Machine Learning Framework for Mapping of Mississippi River Levees and Damage Assessment Using Terrasar-X Data
Dabbiru, L., Aanstoos, J.V., Ball, J. E., & Younan, N. H. (2018). Machine Learning Framework for Mapping of Mississippi River Levees and Damage Assessment Using Terrasar-X Data. IEEE Geoscience and Remote Sensing Society (IGARSS), July 2018. Velencia, Spain.

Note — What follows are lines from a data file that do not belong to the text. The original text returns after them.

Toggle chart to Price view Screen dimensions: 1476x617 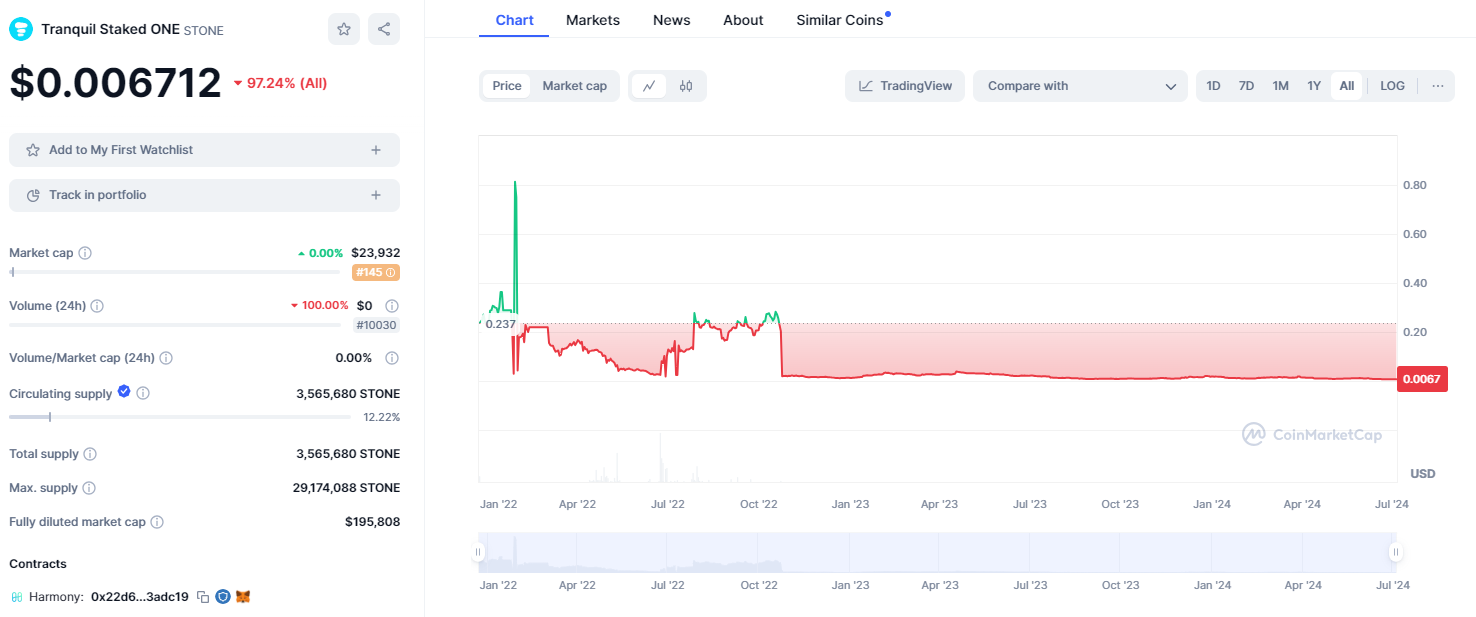click(x=507, y=86)
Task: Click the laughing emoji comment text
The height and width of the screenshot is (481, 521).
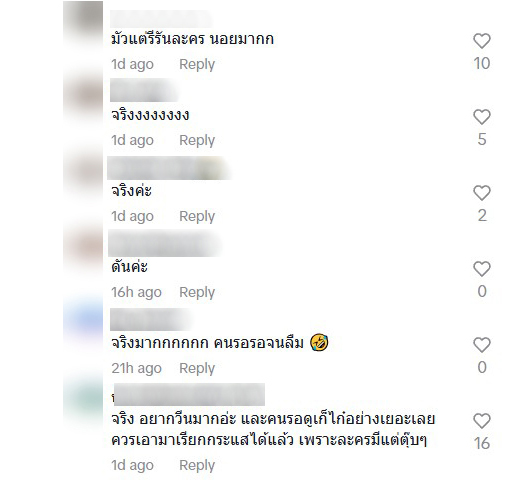Action: click(220, 343)
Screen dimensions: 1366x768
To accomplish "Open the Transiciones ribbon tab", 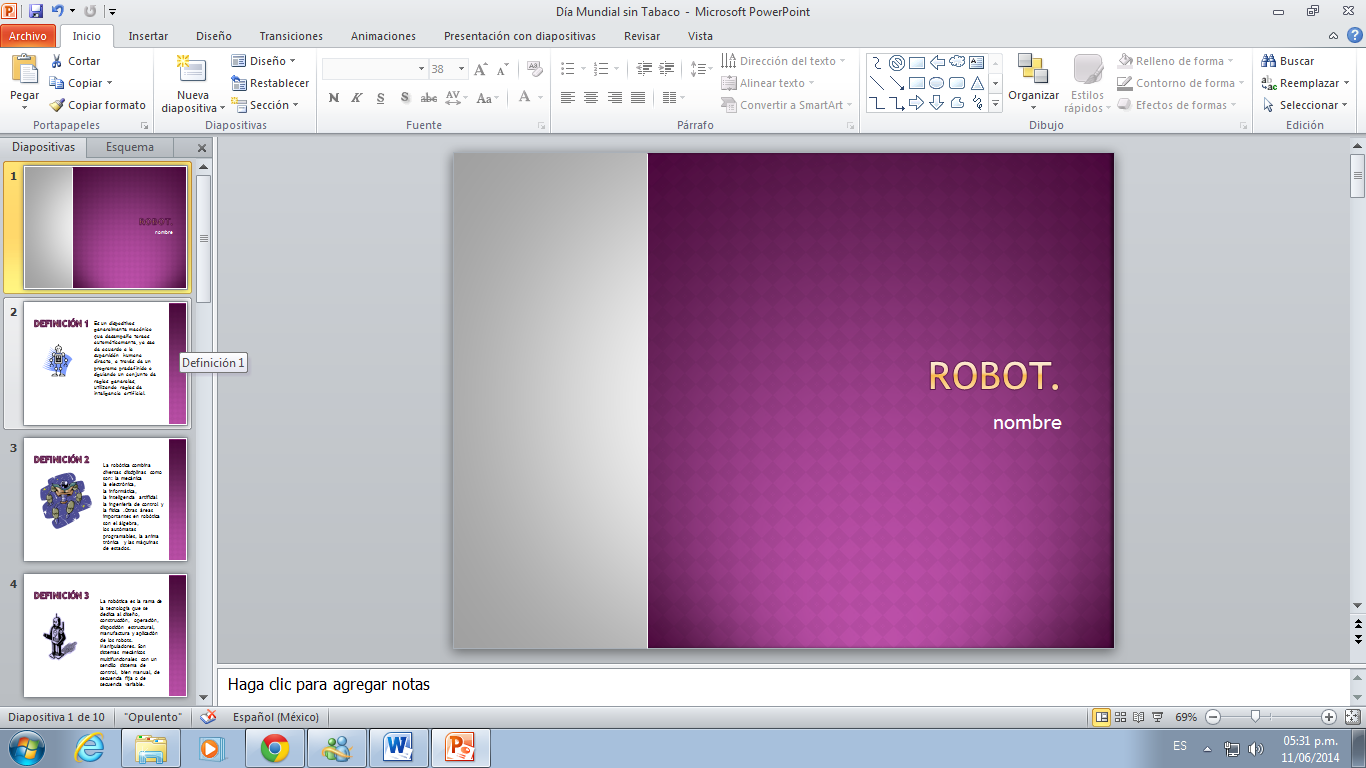I will coord(291,36).
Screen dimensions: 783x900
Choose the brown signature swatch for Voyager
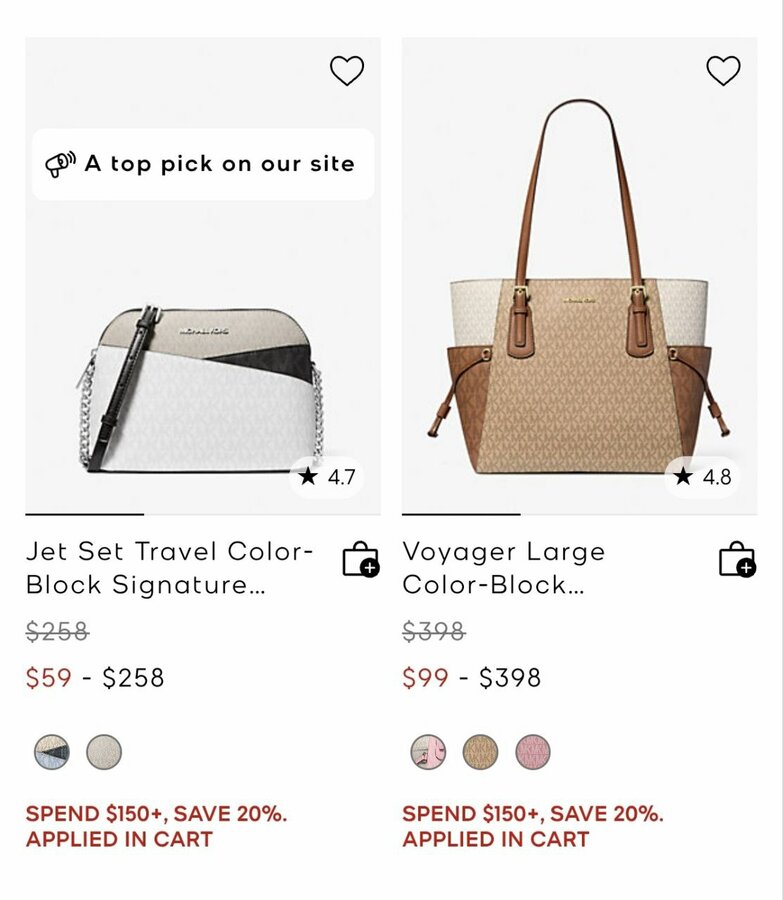pyautogui.click(x=481, y=752)
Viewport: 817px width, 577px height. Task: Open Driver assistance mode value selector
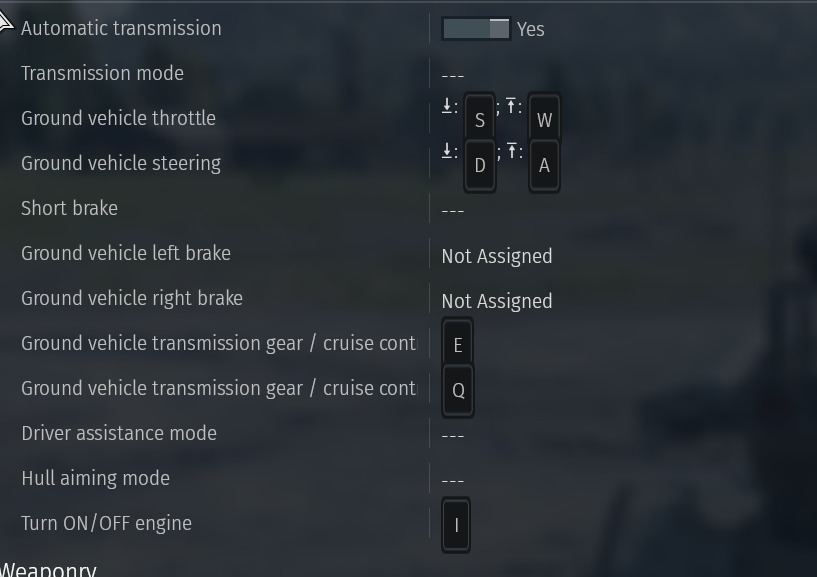pos(453,435)
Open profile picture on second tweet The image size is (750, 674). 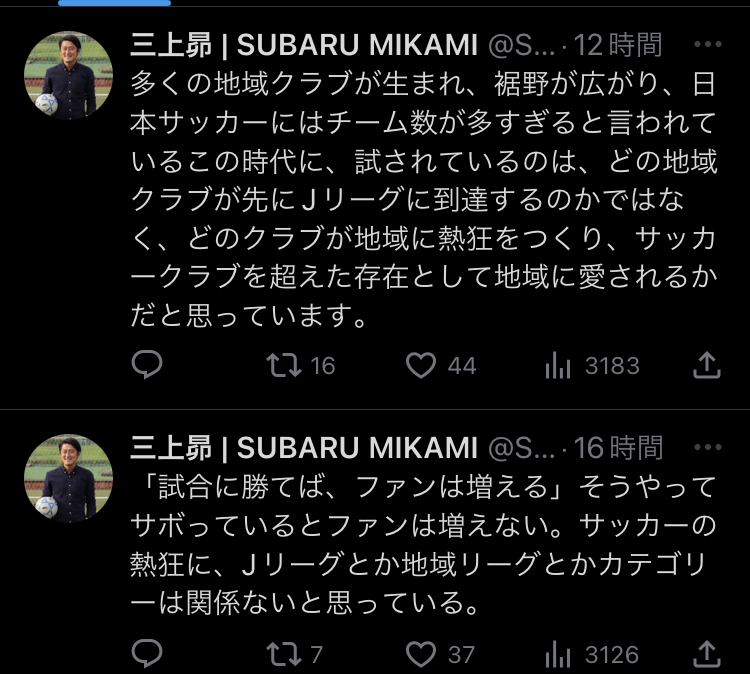[x=68, y=478]
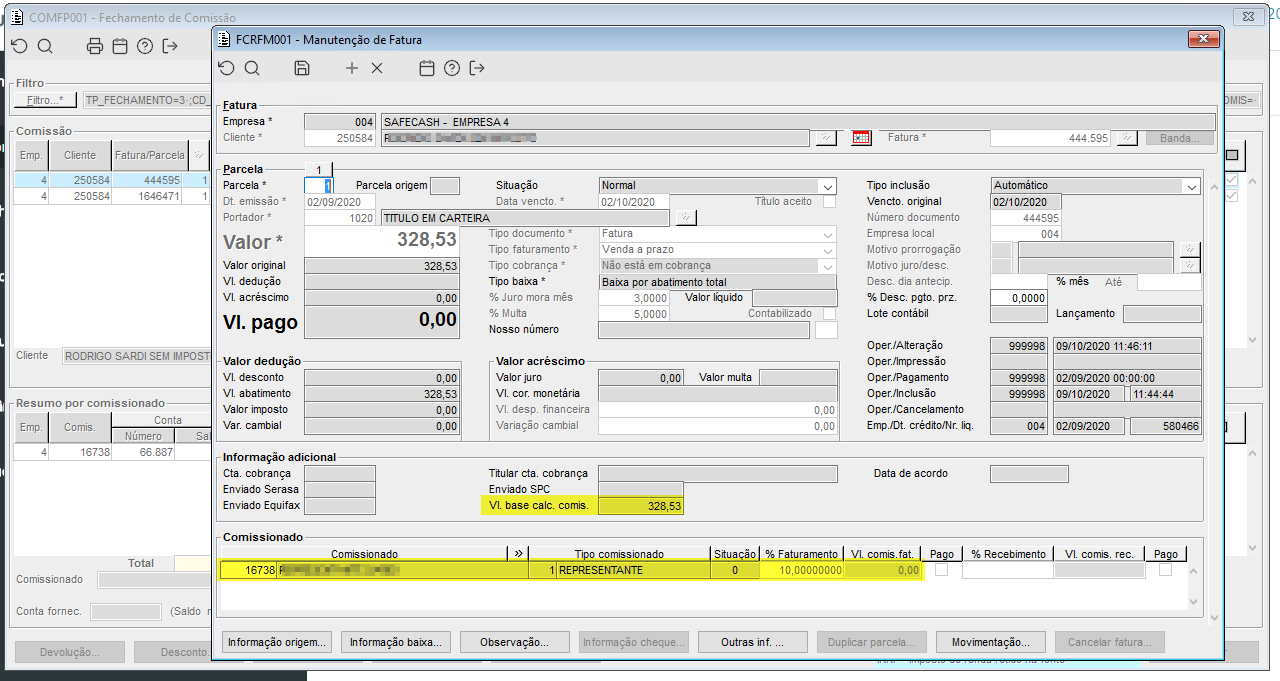This screenshot has width=1280, height=681.
Task: Save the invoice with the floppy disk icon
Action: click(x=302, y=68)
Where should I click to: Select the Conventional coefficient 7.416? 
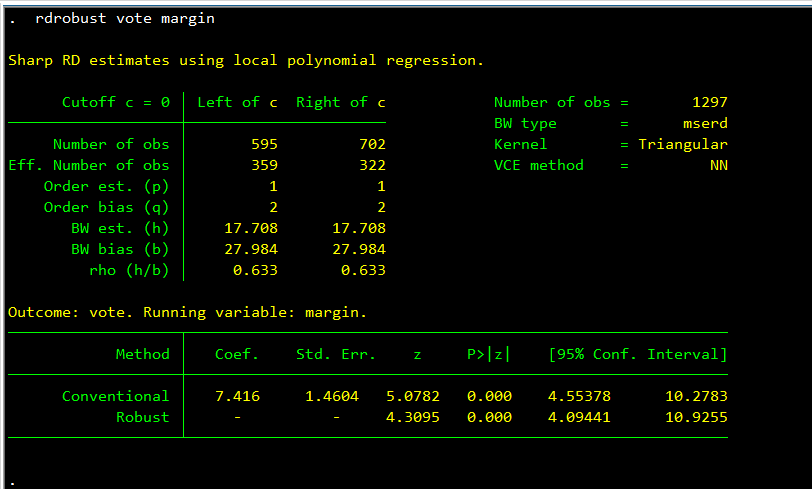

Earthen levees protect large areas of populated and cultivated land in the United States. Unstable slope conditions can lead to slump slides, which weaken the levees and increase the likelihood of failure during floods. Such slides could lead to further erosion and through seepage during high water events. Currently, levee inspections are performed infrequently and some of the problem areas are not visible. There is a need to develop cost-effective large-scale methods of screening levees in a timely manner. Sensing the condition of levees remotely can help levee managers to focus and prioritize their inspection and maintenance activities. This paper presents results of applying the TerraSAR-X synthetic aperture radar data to detect vulnerabilities on Francis, Mississippi river levees. In this study, texture features were computed using the discrete wavelet transform (DWT), and both supervised and unsupervised classifiers were tested. The supervised method tested is the SVM (support vector machine), and the unsupervised one is the RXD (Reed-Xiaoli Detector). Both algorithms achieved high accuracy detection of potential slump slides in the test area.